> [Work task]: Exactly the lines from the beginning of the records below through the line with "You are a computer-use" must be given again, without pictures.

> [Data provided]:
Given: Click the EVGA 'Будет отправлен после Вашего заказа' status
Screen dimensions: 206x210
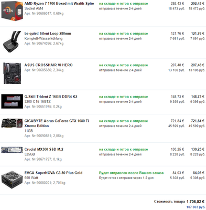Looking at the screenshot, I should click(131, 173).
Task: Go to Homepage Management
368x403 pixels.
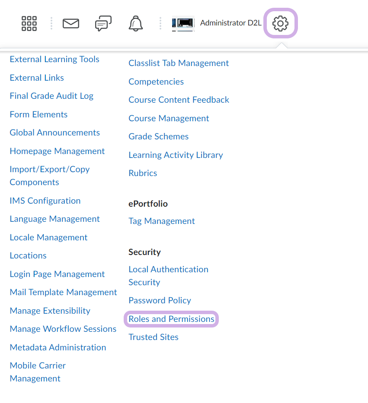Action: [x=57, y=151]
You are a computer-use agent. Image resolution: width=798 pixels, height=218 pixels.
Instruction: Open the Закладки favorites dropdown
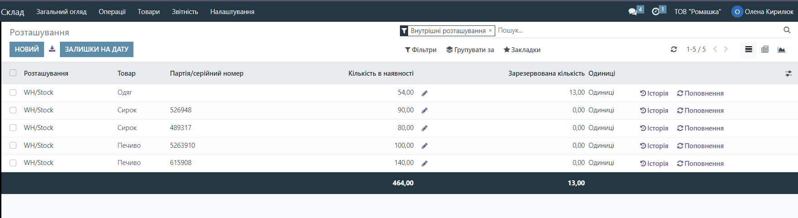522,50
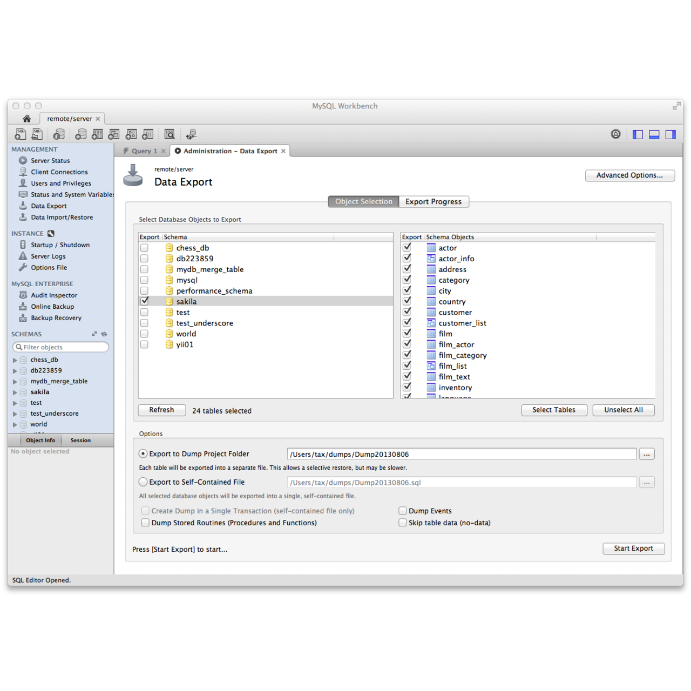The height and width of the screenshot is (691, 691).
Task: Click the create new schema toolbar icon
Action: [81, 134]
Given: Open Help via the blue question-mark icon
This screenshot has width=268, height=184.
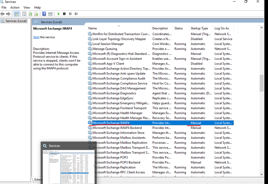Looking at the screenshot, I should click(x=44, y=14).
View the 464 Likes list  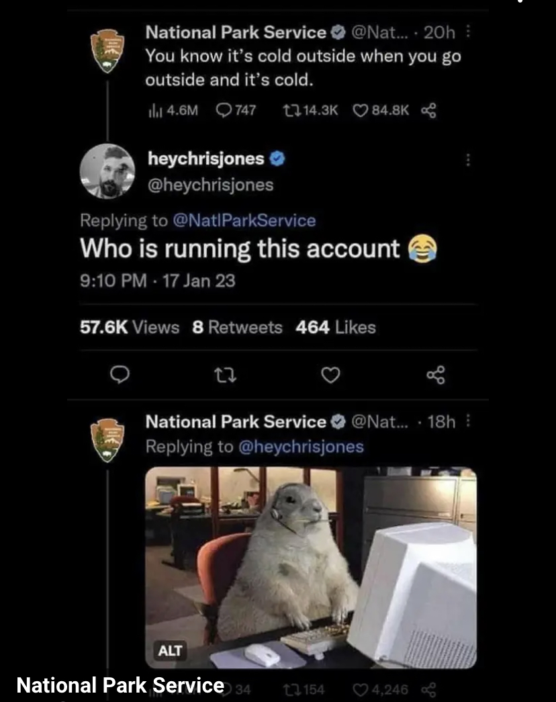pos(335,327)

> [Response to the exercise]:
Given: Click the EVGA 'Будет отправлен после Вашего заказа' status
Screen dimensions: 206x210
Looking at the screenshot, I should click(131, 173).
Task: Go to Homepage Management
368x403 pixels.
Action: [x=57, y=151]
You are a computer-use agent. Image resolution: width=798 pixels, height=218 pixels.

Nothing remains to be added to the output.